Stored data:

· · · ·

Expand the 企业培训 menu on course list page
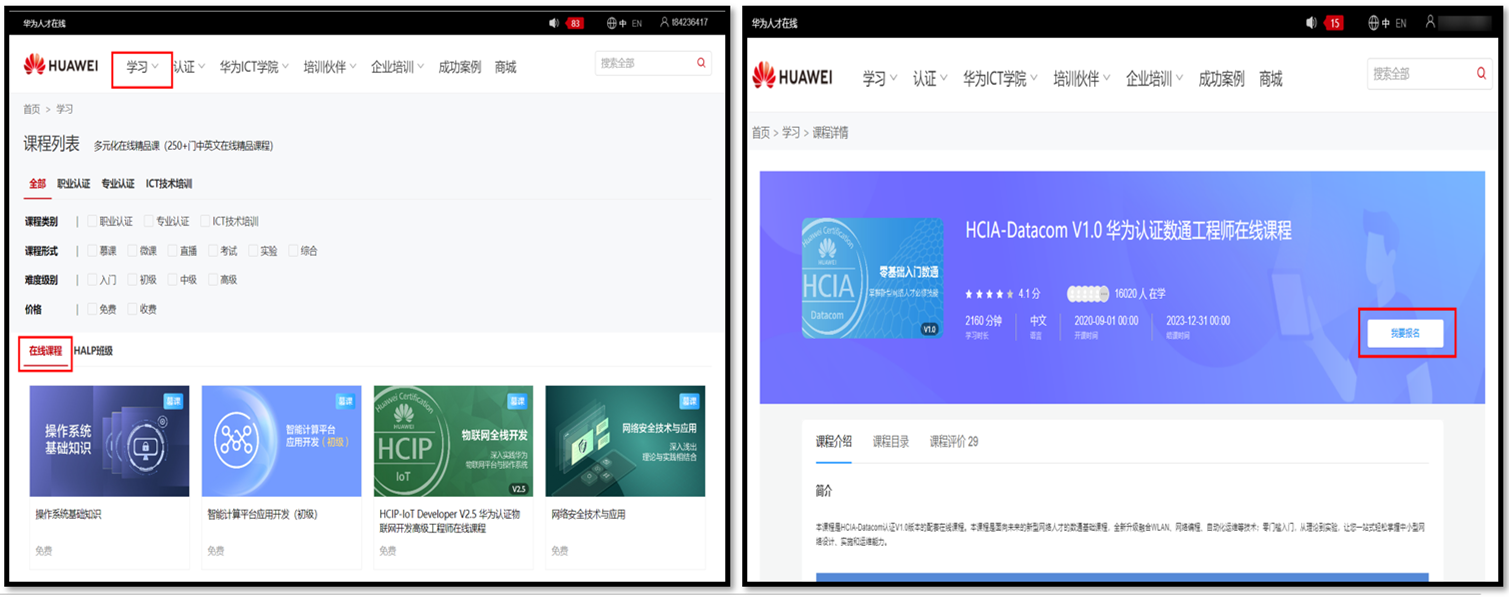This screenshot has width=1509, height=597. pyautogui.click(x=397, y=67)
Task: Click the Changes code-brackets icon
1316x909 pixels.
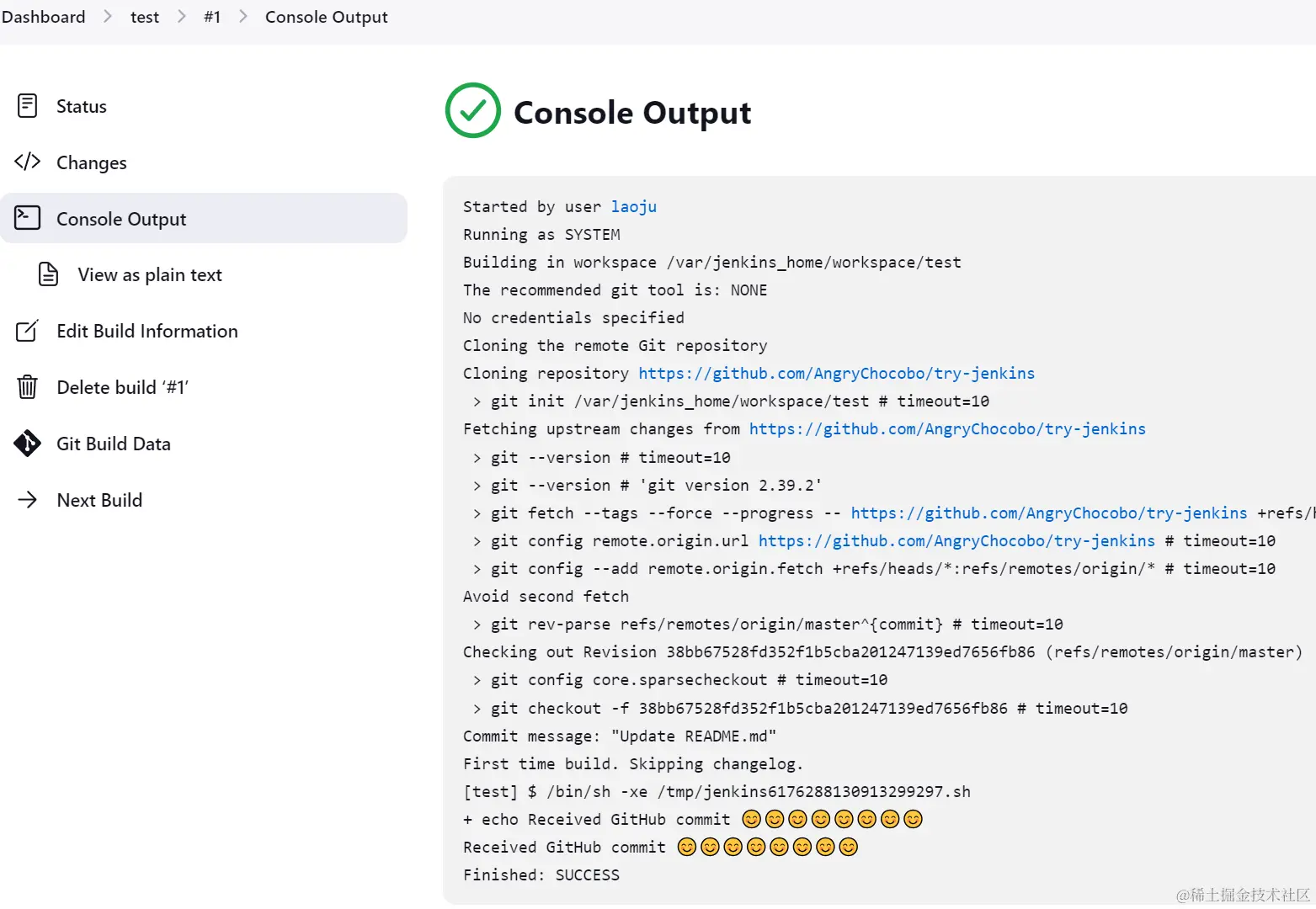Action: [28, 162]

· · · ·

* [WHAT THIS TASK INVOLVES]
Although the records above contain pictures, your copy should give only their text, exactly as written.

* [RESULT OF THIS TASK]
Expand the 企业培训 menu on course list page
This screenshot has width=1509, height=597. pyautogui.click(x=397, y=67)
Task: Click the Changes code-brackets icon
1316x909 pixels.
Action: [28, 162]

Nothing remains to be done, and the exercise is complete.